- Origin: Muscle Shoals, Alabama, U.S.
- Genres: Pop
- Years active: 1979
- Labels: Free Flight, RCA
- Past members: Ken Bell Terry Skinner J.L. Wallace

= Bama (band) =

American studio pop group (1979)

Bama were an American studio pop group from Muscle Shoals, Alabama composed of Terry Skinner, Ken Bell, and J.L. Wallace. They released one album in 1979, Touch Me When We're Dancing, which included the single and title track "Touch Me When We're Dancing". The song charted number 86 US and number 42 US AC. The song was favorably reviewed in Billboard.

It was re-recorded and released by The Carpenters in 1981 with their version reaching number 16 US and number 1 US AC. Country music group Alabama also recorded a version in 1986 that reached number 1 on the country charts.
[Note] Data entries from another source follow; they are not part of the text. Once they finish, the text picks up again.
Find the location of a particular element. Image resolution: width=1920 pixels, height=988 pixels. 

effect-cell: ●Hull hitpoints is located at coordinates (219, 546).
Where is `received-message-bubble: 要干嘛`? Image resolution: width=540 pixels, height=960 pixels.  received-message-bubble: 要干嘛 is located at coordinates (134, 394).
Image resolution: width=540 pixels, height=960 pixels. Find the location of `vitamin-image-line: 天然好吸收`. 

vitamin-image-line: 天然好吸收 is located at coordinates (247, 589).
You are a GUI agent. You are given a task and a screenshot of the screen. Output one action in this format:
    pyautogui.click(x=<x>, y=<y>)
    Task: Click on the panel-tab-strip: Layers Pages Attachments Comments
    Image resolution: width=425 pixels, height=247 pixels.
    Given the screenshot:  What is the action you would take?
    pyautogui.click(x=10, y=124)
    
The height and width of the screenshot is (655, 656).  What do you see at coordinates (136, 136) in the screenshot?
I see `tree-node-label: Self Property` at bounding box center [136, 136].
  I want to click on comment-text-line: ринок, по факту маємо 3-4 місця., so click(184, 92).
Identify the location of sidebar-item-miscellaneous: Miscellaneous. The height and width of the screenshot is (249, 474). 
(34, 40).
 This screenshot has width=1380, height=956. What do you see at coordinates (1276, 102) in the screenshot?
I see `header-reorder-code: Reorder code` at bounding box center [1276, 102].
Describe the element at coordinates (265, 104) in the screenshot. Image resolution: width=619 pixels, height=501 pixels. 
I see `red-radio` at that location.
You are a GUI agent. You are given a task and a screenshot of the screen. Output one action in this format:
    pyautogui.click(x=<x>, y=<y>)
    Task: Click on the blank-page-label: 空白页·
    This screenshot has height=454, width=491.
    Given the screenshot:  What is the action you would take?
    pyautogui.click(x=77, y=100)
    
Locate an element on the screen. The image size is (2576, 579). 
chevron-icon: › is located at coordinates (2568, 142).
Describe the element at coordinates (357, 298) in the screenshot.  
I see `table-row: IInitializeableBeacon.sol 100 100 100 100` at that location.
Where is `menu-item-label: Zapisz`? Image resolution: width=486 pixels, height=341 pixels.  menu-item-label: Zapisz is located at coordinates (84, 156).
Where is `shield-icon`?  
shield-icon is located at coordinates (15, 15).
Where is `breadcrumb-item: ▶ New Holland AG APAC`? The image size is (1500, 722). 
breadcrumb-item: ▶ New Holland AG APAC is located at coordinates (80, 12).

Bama also wrote, but did not release their own version of the song "Even the Nights Are Better", which became a major hit for Air Supply in 1982. Lead Terry Skinner has been a successful songwriter writing some pop hits, but mostly country hits for acts such as The Forester Sisters, David Frizzell and Highway 101.

Terry Skinner (born August 24, 1943) died on November 14, 2014, at age 71.

Jerry Lee "J.L." Wallace died on July 22, 2018, at age 67.